Let (5, a/4), be the circumcenter of a triangle with vertices A(a, −2), B(a, 6) and C(a/4, −2).

Question

Let \(\left(5, \frac{a}{4}\right)\), be the circumcenter of a triangle with vertices \(A(a,-2), B(a, 6)\) and \(C\left(\frac{a}{4},-2\right)\). Let \(\alpha\) denote the circumradius, \(\beta\) denote the area and \(\gamma\) denote the perimeter of the triangle.

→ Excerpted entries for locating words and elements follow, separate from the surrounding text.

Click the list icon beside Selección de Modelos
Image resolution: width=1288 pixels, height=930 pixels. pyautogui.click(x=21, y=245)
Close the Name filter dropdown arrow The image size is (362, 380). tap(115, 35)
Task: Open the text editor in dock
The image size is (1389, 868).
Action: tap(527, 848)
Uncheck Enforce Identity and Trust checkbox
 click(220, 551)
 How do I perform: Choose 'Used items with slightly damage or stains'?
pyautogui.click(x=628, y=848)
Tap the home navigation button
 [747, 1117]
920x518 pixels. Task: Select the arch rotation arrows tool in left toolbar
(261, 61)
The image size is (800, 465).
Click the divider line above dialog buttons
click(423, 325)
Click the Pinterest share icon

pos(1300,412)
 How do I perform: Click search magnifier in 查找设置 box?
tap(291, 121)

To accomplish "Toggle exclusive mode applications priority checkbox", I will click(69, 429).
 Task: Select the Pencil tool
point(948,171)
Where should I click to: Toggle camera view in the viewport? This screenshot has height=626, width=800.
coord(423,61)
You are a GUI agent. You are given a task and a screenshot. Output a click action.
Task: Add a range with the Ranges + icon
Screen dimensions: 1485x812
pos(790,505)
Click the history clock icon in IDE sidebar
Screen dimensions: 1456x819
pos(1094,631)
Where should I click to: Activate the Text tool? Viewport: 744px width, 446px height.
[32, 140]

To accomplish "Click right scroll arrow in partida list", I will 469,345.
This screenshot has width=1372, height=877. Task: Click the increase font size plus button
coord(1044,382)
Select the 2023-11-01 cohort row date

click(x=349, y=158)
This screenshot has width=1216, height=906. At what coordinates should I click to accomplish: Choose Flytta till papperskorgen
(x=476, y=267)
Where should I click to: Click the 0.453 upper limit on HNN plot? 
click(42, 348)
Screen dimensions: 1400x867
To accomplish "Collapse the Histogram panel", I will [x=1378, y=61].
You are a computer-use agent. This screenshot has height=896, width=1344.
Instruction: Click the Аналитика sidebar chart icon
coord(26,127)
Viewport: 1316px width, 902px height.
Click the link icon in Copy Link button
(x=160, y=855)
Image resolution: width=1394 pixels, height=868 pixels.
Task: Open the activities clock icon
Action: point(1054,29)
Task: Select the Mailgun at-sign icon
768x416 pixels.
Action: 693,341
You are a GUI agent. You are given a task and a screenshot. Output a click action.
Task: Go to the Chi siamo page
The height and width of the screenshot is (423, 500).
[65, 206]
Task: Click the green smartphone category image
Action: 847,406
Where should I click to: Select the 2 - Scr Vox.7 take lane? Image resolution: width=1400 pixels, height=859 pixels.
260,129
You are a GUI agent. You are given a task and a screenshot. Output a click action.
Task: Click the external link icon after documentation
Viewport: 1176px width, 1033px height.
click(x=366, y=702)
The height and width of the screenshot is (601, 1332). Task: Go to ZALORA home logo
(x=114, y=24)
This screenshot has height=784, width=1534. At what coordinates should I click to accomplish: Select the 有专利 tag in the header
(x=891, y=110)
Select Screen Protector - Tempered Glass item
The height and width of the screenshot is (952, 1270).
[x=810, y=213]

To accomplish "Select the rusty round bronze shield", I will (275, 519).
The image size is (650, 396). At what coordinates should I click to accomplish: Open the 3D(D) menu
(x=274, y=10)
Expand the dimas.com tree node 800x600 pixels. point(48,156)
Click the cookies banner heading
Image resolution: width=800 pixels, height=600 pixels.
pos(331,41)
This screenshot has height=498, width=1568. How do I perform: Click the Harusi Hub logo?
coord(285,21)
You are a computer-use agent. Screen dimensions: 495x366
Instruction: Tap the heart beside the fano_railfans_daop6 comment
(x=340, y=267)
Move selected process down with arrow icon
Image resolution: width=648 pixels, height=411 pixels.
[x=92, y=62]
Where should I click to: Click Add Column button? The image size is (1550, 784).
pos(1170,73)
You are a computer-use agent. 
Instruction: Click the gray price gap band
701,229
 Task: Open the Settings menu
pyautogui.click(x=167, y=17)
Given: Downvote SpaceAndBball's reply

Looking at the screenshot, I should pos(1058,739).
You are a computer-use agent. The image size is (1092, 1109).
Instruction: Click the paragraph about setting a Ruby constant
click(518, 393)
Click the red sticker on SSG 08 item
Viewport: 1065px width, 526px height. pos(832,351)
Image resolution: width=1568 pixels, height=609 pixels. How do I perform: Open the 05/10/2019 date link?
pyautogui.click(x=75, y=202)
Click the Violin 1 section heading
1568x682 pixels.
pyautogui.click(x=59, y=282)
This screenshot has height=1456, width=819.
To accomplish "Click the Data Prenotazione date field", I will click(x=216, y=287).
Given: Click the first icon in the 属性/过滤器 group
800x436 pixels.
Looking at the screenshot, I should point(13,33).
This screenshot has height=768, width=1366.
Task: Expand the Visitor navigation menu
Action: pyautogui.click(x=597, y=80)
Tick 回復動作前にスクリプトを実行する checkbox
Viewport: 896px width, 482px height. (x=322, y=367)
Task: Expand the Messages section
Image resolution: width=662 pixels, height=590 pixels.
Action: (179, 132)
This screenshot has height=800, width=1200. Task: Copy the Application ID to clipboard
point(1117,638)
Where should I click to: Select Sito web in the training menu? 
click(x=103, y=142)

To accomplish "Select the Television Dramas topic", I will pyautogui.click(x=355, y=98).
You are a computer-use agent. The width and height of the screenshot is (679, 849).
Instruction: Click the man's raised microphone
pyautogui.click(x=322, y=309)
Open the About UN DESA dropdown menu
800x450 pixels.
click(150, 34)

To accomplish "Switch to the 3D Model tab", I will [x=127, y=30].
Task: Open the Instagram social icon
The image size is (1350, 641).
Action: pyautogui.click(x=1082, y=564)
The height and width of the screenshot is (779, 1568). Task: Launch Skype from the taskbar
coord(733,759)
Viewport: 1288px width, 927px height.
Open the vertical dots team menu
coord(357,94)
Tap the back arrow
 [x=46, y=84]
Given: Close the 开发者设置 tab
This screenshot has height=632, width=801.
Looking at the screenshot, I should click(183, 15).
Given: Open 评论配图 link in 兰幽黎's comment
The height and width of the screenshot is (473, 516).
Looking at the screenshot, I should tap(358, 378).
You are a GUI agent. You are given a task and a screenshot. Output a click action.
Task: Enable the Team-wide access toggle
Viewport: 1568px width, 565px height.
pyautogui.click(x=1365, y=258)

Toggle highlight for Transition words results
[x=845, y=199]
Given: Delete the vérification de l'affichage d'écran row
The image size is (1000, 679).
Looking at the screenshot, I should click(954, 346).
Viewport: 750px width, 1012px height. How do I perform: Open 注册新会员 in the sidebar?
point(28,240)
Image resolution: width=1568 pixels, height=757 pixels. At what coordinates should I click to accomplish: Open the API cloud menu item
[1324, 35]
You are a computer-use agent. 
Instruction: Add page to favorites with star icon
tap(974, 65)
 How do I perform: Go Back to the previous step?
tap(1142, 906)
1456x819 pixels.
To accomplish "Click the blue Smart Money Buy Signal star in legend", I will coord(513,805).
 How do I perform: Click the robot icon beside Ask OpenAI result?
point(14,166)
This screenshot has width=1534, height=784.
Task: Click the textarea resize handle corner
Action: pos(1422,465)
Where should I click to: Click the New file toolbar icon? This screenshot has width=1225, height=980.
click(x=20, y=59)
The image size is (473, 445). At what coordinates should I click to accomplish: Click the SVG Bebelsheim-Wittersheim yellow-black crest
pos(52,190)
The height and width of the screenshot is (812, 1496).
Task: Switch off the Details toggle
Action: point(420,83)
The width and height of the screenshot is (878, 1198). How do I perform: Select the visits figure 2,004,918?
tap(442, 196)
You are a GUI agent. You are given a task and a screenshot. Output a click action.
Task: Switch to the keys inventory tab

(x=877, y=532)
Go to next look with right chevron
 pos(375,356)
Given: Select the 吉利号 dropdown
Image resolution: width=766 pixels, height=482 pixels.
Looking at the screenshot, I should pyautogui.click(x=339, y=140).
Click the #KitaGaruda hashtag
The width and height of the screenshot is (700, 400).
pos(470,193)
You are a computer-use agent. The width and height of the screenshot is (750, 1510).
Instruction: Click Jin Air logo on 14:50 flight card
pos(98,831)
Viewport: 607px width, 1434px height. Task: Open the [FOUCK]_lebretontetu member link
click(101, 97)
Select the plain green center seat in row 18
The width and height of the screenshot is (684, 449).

Then \(\alpha+\beta+\gamma\) is

(1) 60

(2) 53

(3) 62

(4) 30

Answer 1

Correct option is (2) 53

\(\mathrm{A}(\mathrm{a},-2), \mathrm{B}(\mathrm{a}, 6), \mathrm{C}\left(\frac{\mathrm{a}}{4},-2\right), \mathrm{O}\left(5, \frac{\mathrm{a}}{4}\right)\)

\(\mathrm{AO}=\mathrm{BO}\)

\((a-5)^{2}+\left(\frac{a}{4}+2\right)^{2}=(a-5)^{2}+\left(\frac{a}{4}-6\right)^{2}\)

\(\mathrm{a}=8\)

\(\mathrm{AB}=8, \mathrm{AC}=6, \mathrm{BC}=10\)

\(\alpha=5, \beta=24, \gamma=24\)